Naomh Éanna
- Founded:: 1970
- County:: Wexford
- Nickname:: St. Enda’s
- Colours:: Green and White, Yellow socks.
- Grounds:: Páirc Uí Shíocháin/Áras Naomh Éanna, Clonattin Road, Gorey
- Coordinates:: 52°40′54″N 6°16′28″W﻿ / ﻿52.68175°N 6.27439°W

Playing kits
| Standard colours |

Senior Club Championships
|  | All Ireland | Leinster champions | Wexford champions |
| Hurling: | - | - | 2 |

= Naomh Éanna GAA =

Irish hurling, football and camogie club

Naomh Éanna GAA ('Saint Enda’s') is a hurling, Gaelic football and camogie club based in Gorey, County Wexford, Ireland.

==History==
The Senior hurling and Senior Football club was founded in 1970 by a group of Christian Brothers and takes its name from Scoil Éanna, the school founded by Patrick Pearse.

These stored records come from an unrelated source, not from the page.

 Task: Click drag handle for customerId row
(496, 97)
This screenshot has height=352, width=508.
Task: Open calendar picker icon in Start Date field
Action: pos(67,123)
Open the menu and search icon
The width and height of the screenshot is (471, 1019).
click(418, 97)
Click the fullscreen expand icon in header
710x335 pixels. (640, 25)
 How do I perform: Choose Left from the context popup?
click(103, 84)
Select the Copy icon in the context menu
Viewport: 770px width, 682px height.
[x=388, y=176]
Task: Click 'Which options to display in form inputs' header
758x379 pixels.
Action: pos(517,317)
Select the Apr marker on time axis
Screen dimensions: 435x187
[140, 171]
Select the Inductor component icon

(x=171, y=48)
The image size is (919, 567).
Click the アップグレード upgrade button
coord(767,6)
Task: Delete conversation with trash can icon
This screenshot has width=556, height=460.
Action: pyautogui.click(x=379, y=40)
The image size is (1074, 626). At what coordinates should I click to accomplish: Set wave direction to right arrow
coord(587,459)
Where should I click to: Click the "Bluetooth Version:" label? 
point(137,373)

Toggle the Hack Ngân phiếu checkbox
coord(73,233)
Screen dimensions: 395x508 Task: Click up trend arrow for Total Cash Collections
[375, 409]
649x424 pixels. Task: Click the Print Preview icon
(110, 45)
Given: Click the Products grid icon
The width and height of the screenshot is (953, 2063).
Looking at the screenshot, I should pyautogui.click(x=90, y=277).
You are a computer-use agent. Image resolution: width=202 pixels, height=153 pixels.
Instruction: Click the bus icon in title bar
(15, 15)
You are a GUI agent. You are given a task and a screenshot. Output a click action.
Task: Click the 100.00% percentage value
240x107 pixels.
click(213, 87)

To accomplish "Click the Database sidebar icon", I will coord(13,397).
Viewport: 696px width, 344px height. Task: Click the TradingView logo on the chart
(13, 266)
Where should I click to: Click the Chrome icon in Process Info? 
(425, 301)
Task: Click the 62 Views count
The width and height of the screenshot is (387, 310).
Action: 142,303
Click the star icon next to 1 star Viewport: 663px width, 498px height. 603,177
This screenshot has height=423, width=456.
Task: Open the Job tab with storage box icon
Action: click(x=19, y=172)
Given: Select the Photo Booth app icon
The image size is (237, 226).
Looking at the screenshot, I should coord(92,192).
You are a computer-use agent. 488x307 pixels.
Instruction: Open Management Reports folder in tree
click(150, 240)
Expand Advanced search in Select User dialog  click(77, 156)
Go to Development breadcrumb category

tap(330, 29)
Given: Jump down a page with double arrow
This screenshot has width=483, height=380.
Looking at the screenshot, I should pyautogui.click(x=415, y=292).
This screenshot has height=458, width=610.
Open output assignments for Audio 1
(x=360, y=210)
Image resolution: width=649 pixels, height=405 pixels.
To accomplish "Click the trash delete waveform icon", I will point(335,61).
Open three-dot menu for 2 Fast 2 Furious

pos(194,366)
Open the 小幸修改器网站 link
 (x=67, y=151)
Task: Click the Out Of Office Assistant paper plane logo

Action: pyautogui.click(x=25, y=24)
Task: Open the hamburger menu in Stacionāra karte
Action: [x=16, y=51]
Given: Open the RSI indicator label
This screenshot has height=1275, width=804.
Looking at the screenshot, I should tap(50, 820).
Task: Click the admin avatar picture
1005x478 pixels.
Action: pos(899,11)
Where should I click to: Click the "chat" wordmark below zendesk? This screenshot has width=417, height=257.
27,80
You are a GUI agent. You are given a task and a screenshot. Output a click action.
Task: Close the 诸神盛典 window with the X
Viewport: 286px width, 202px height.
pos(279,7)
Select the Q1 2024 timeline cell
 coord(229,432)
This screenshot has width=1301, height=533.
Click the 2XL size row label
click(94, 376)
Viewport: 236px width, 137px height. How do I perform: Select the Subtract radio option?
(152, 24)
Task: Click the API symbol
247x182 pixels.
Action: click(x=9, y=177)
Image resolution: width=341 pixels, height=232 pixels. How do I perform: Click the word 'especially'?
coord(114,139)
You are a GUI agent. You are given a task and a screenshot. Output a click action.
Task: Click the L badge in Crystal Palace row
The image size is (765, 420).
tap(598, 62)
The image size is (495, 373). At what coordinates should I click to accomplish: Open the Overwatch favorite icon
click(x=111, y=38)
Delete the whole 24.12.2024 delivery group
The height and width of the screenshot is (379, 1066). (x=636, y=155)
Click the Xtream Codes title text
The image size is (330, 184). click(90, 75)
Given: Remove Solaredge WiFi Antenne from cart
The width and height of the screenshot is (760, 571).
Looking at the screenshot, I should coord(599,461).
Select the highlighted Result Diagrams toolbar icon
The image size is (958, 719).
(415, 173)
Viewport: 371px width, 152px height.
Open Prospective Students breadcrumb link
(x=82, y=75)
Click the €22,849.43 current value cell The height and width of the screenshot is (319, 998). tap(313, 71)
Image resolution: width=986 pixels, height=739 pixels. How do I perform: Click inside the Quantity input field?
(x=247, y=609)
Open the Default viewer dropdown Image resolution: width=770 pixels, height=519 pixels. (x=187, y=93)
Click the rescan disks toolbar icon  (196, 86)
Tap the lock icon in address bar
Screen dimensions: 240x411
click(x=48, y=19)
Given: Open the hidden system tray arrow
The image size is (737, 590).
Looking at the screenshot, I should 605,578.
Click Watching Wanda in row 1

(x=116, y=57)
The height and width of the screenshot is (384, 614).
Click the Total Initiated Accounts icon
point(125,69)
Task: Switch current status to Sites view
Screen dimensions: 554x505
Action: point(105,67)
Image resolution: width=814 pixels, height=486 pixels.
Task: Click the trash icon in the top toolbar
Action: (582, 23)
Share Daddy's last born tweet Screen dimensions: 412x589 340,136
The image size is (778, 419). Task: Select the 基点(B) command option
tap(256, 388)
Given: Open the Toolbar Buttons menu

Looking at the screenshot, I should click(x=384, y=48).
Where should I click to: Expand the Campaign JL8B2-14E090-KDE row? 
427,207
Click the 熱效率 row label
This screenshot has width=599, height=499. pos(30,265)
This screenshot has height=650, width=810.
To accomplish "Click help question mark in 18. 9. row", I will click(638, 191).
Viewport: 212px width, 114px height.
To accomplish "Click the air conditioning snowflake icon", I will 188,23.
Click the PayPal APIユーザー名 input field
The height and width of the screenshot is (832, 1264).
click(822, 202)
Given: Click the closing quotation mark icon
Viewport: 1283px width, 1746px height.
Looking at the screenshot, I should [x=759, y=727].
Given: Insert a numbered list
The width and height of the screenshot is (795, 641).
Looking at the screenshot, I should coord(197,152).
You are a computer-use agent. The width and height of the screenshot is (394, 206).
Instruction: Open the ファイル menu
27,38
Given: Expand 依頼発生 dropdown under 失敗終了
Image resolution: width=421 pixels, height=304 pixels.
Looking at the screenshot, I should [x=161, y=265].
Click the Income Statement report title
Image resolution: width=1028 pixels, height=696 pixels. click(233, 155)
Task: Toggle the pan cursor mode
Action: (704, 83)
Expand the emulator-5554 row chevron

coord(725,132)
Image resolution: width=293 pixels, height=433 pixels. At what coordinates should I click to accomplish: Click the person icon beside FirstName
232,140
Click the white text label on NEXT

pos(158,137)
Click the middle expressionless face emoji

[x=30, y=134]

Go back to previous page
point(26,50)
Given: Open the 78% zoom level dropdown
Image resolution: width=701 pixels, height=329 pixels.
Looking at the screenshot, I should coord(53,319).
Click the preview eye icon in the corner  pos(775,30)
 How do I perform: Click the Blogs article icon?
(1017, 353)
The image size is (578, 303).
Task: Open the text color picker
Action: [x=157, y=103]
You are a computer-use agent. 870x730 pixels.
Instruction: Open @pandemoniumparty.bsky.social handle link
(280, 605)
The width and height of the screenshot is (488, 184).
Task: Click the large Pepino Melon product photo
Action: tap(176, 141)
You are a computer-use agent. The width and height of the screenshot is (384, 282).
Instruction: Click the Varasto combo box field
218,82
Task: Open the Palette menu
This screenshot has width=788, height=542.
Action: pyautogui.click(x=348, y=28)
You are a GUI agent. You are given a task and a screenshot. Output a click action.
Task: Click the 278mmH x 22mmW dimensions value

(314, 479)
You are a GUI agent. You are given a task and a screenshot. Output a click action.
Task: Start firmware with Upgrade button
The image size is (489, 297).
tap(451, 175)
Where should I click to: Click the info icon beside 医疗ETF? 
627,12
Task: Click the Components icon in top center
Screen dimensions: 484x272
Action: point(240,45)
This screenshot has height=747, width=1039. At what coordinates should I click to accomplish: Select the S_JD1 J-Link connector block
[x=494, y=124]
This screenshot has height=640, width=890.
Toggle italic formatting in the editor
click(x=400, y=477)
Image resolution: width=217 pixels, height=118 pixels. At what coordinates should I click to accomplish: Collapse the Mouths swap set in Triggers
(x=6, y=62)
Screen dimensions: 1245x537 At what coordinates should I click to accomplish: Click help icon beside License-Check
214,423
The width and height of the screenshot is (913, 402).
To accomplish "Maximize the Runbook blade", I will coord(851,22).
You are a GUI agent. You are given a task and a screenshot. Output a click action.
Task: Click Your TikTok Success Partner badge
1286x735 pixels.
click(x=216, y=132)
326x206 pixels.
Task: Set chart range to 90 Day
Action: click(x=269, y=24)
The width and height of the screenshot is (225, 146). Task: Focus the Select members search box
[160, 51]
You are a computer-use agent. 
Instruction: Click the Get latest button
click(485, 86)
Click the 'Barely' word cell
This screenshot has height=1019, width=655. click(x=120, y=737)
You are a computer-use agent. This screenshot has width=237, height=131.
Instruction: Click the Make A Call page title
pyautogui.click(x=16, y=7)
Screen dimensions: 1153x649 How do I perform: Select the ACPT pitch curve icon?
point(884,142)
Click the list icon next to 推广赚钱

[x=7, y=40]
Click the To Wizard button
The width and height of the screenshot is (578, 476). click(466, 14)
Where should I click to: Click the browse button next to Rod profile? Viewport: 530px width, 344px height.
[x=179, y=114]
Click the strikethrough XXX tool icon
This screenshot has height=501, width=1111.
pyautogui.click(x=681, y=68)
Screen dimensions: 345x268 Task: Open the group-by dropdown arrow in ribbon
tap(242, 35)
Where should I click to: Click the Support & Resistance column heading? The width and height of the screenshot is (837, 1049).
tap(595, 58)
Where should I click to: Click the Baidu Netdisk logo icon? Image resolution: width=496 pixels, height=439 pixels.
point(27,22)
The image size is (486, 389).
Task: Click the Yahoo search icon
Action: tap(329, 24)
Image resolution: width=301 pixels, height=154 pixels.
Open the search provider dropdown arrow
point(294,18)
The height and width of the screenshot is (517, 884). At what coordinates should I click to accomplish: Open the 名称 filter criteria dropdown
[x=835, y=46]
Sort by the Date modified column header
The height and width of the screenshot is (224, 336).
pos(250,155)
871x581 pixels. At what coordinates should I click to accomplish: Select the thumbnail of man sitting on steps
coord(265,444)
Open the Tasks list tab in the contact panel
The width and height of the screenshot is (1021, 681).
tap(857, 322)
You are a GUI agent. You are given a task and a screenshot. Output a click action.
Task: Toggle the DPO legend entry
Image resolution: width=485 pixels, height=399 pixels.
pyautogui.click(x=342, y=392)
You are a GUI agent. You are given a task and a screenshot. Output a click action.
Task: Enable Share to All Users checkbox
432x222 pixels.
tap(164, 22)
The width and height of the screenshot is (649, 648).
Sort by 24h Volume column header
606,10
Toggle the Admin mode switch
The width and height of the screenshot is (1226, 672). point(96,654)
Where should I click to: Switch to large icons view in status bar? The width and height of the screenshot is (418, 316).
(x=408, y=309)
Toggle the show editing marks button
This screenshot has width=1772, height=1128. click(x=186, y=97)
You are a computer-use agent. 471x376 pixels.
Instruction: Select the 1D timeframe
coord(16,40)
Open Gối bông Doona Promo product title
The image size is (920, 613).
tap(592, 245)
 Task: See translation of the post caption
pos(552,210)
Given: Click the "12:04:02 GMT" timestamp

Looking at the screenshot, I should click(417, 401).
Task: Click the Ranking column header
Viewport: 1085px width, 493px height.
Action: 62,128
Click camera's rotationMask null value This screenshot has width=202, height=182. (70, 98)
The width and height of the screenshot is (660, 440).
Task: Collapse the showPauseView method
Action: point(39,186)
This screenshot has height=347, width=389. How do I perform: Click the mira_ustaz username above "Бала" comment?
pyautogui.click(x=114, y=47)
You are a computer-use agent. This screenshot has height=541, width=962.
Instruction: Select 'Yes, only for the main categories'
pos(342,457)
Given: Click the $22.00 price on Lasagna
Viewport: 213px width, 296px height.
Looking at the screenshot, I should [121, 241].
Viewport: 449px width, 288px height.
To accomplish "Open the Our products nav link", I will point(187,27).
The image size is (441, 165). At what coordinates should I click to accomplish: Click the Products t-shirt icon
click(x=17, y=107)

The camogie team was revived in 2002.

Naomh Éanna won the Wexford IHC in 2015, advanced to the 2015–16 All-Ireland Intermediate Club Hurling Championship where they lost to Kiltale (Meath). Naomh Éanna were also promoted to the senior championship, winning their first senior hurling county title in 2018.

== Honours ==
- Wexford Senior Hurling Championship: (2) 2018, 2023
- Wexford Intermediate Hurling Championship: (4) 1974, 1990, 2001, 2015
- Wexford Intermediate A Hurling Championship: (1) 2012
- Wexford Intermediate Football Championship: (2) 1995, 2023
- Wexford Junior Football Championship: (1) 1994

==Notable players==

- Billy Byrne
- Ger Cushe
- J. J. Doyle
- Rory Kinsella
- Conor McDonald
- Shane McGuckin (played county hurling for Offaly)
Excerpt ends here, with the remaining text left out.